I really appreciate all the advice. I am sorting it out and plan to go to Lowes tomorrow. I have 2 hives and they have a shed behind them, trees to the left of them and across the yard tall pines so they are pretty protected by the wind. I added an upper entrance recently and wrapped my fence the hives are in. I have Warre hives so I have a quilt box and also added mouse guards. I had purchased Styrofoam but sorely miscalculated on the sheet for my cuts. Apparently my measuring skills are not up to par so I am thinking tar paper but have never used it. Would love some information on how to wrap the hives. Jadbees or anyone else who has done that. 
Maddy I love that you named your bees. From what I have learned if the bees are healthy going into winter they will not die from the cold. I also wondered if you made it so warm inside the hive that they ate through all the honey early. Were the bees in the comb with their butts sticking out? A sign of starvation. One inch thickness is standard in hives. I would consider this winter limiting what all you do to keep them warm. Maybe just wrap them. Would love to hear others opinions too. Praying all your Bea's make it safely through winter


----------



## Maddy

No, Suzy, they were all dead on the bottom of the hive, and the combs were all empty. 
It was the saddest thing I had ever seen, and very discouraging. But we had a swarm appear 3 days prior, the first of 3, and so Life goes on.
~M


----------



## WWW

suzyq said:


> Would love to hear others opinions too. Praying all your Bea's make it safely through winter


Suzyq, yes one can keep a hive too warm inside resulting in negative effects, if I were to use Bee Cozy for wraps my hives would be much too warm however in colder climates further North the Bee Cozy wraps work great.

For my hives I place Styrofoam under the outer top cover to help prevent condensation above the colony and use a shim filled with wood chips below the inner cover, this shim has a 3/4" hole drilled through the front for ventilation.

The wraps are then tied on with cheap dollar store string and the entrance is screened with 1/2" x 1/2" hardware cloth, I also place a cover over the landing board area to prevent snow build up from blocking the smaller reduced entrance.

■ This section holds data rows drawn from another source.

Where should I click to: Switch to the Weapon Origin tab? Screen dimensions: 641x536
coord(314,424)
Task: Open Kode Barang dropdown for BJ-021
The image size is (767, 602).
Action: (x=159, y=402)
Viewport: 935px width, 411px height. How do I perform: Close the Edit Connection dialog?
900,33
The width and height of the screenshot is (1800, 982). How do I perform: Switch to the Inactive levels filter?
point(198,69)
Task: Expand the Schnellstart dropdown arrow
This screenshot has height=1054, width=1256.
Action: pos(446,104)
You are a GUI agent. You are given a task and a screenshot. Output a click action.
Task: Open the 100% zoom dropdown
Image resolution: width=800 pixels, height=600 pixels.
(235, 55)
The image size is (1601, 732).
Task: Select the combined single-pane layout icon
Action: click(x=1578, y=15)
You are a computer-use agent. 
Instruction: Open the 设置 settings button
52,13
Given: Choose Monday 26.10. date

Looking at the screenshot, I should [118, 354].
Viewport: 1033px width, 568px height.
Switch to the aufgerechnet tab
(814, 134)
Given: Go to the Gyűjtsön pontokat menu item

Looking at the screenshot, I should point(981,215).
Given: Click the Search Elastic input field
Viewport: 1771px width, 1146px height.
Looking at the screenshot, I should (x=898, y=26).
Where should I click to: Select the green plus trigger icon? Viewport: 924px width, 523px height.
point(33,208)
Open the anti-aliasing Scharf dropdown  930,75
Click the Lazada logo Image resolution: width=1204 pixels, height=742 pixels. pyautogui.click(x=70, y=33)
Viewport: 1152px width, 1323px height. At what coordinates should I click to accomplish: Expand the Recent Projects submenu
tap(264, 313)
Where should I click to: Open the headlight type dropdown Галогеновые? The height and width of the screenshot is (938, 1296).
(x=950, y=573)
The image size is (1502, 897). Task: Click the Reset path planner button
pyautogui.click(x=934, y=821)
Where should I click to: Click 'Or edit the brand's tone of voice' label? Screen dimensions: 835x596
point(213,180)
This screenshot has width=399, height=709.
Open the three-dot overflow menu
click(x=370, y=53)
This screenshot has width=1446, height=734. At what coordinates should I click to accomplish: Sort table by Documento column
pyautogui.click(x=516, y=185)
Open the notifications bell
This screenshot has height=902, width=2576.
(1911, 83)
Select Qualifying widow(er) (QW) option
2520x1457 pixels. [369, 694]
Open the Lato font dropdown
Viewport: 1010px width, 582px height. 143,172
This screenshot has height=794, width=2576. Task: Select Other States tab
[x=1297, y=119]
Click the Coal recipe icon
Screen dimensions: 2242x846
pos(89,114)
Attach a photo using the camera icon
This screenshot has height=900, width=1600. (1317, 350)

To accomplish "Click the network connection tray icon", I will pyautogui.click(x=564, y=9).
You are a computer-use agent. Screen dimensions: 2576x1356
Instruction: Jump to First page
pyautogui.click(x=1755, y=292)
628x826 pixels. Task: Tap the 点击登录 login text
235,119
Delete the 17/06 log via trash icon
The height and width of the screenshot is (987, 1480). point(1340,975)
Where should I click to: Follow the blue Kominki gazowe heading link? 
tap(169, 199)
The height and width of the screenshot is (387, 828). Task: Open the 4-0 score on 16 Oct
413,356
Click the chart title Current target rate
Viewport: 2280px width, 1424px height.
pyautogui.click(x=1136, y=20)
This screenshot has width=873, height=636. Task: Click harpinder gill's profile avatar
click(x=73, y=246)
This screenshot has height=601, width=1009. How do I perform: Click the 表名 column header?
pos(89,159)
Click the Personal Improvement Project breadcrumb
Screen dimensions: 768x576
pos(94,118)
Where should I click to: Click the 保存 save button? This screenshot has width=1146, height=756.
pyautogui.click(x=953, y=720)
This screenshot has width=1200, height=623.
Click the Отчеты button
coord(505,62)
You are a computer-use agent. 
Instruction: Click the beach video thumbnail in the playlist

With a full deep of honey in the top box the bees are ready for winter, I start keeping a closer eye on the hives beginning January and if I see a good amount of bees above the top frames I will add a sugar brick to that hive for insurance as mgoldened mentioned .


----------



## jadebees

Suzyq, the technique for tar paper wrapping that I do is very basic. Remember, you have to get it off when days are warmer, and it always annoys the bees. So, suit up, the bees are not impressed with our efforts on their behalf. Be careful, its easy to mis align the boxes if pushing..I roll about 5 to 6 feet off the roll of paper. Stand it next to the hive and cut off to the quilt or box top height. Loosely center your piece on the front, right to the ground, and cut an opening for the entry. Put a few staples around the entry. Let the landing board stick out ,and just wrap it around the whole box hive stapling the back overlap. Be careful to leave the entry open, and place the roof back on. The top is open. Not too many staples, you need to reverse the procedure in 3 - 4 months at most. Thats it, you can trim the base, but I like to leave it ground level, as it is a wind break for under the floor. You can place mouse guards or entry reducers. Foam or other insulation, or feeders/ shims/sugar blocks can still be used. I use a Lang style inner cover in winter, right over the topbars. With that, & foam the quilt is not needed here in winter. But its dry here a lot in winter. And cold, 6800 ft. elevation.


----------



## suzyq

Maddy I lost my first year hive at the tail end of winter and because of that am trying a few different things this winter. Got to keep learning.  Put my tar paper on yesterday but used tac pins and push pins instead of staples. Figure it will be easier to remove. Used Styrofoam last year and it was a pain. Thanks for all the good advice. Really appreciate it.


----------



## aunt betty

Langstroth hives are roughly 20 x 16. (inches)
20+20+16+16=72
I cut my pieces 75 inches long and have a tad extra. The extra is helpful when there are exterior handles screwed on. 
The material I use is called Reflectix. Comes in 25 or 100' rolls. Do some math and you'll see that 75" works out where there is zero waste. Good luck with your wintering hives.


----------



## Joel

If you don't have electric on the fence with Bacon as yet, now is the time. Although bears are headed in for the winter at this point, with the prediction of a warm winter, they may linger or get an early start in February when a bear fence is the farthest thing from your mind. Don't need anything fancy, we run 2 wires (actually the plastic yellow and white stuff) at 8" and 18 " on fiberglass posts, muslin dipped in bacon grease, one on each side and yellow jacket chargers.


----------